Stella Creasy MP, who holds debt advice clinics for her constituents in Walthamstow, said: "In most other countries these kinds of loans are capped and it means they don't cause as many debts to people.

"Here in the UK we know that one in three payday loans is taken out to pay another payday loan.

"People are taking them for essentials like food, like rent, like travel costs - so people get stuck in the spiral and end up borrowing in a way that pushes them into further debt for things that they can't do without."

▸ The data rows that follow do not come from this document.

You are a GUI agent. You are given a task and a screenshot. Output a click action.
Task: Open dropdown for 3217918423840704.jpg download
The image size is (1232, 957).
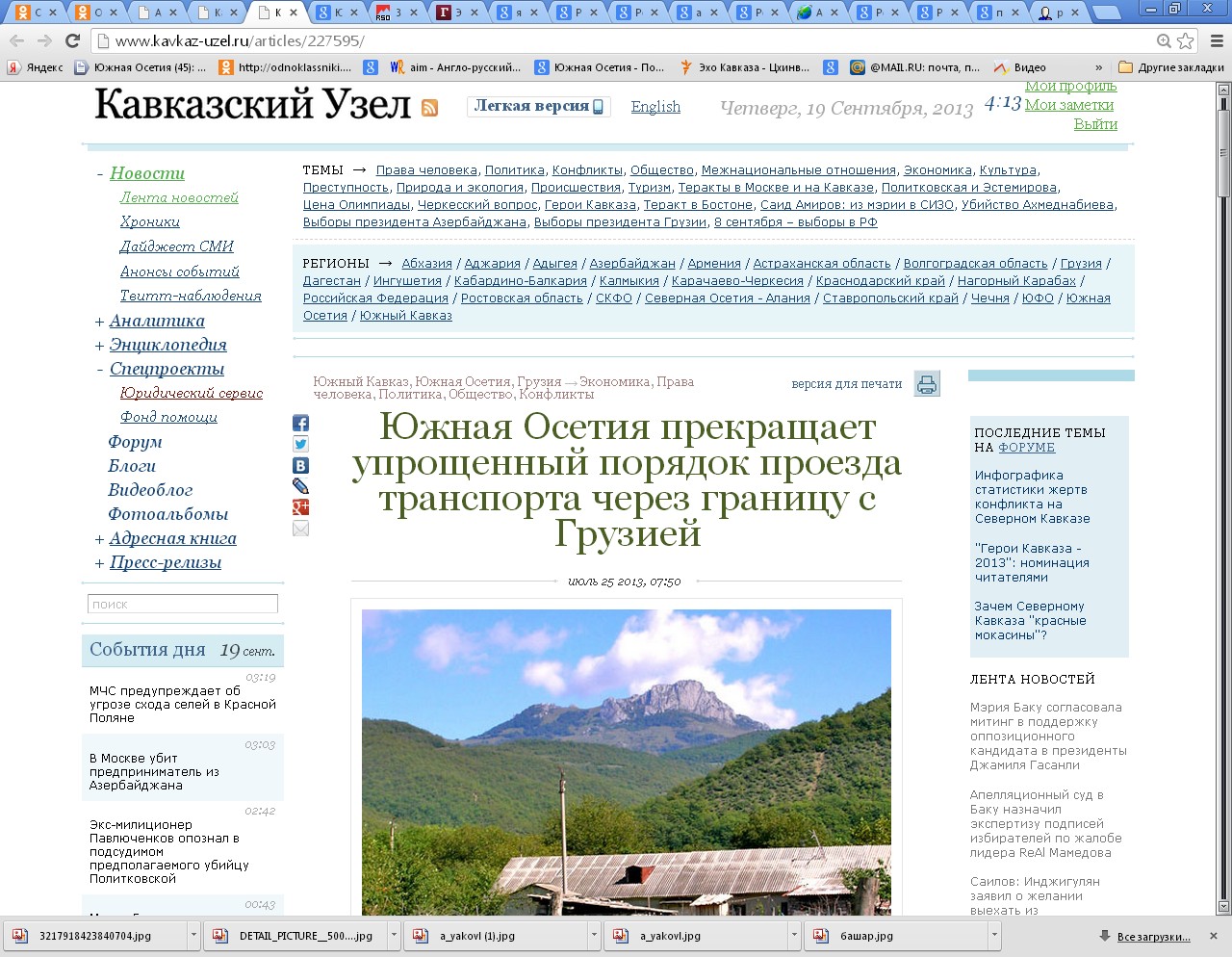[x=193, y=935]

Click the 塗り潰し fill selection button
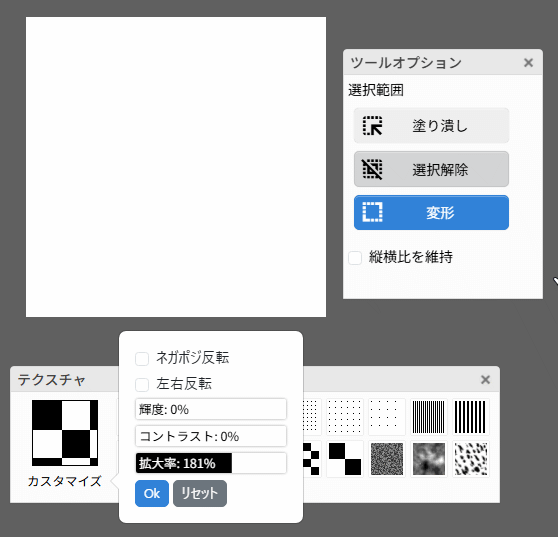coord(431,126)
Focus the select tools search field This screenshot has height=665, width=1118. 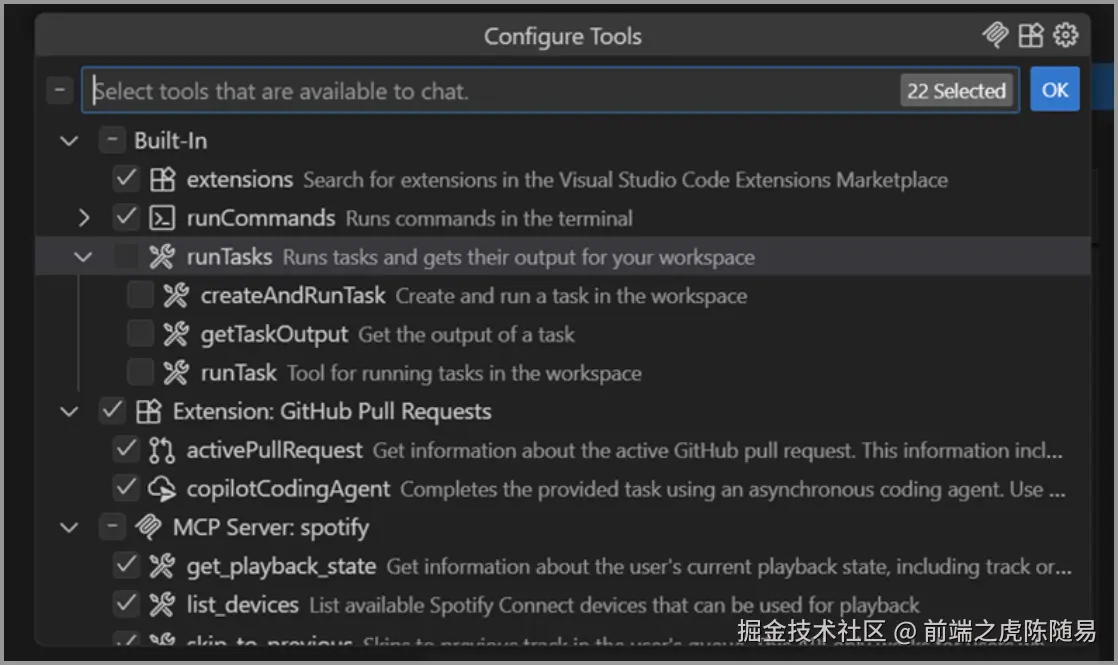click(492, 91)
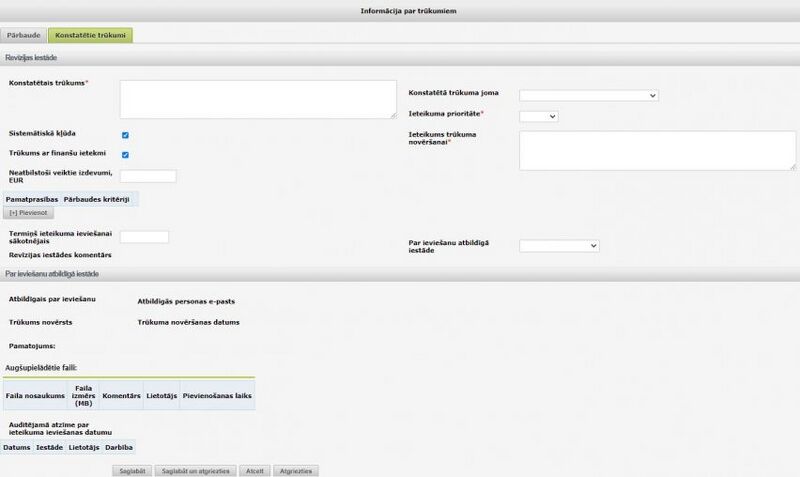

A spokesman for the CFA, the body that represents many of the payday loan companies said: "We think that that would actually drive lenders out of the market and reduce the choice available to people who need this type of product.

Image caption,
Elisabeth Matthews owes more than £2,000 after taking out payday loans

"For many people, they aren't able to use the banks or they choose not to use the banks, they don't want to add a long-term debt to their credit card, they prefer this short, simple, low commitment project."

In November, the government announced it would change the law to allow restrictions to be imposed on the interest rates charged for so-called "payday loans".

Ministers will amend the Financial Services Bill to give the planned Financial Conduct Authority the power to limit charges.

Carl Packman, a personal debt journalist, said greater regulation needed to come sooner rather than later.

"These changes, though encouraging, are probably not going to be taking place until 2014.

"Families are getting themselves saddled with bad debt from payday lenders right now, so the government really needs to take action on this immediately," he said.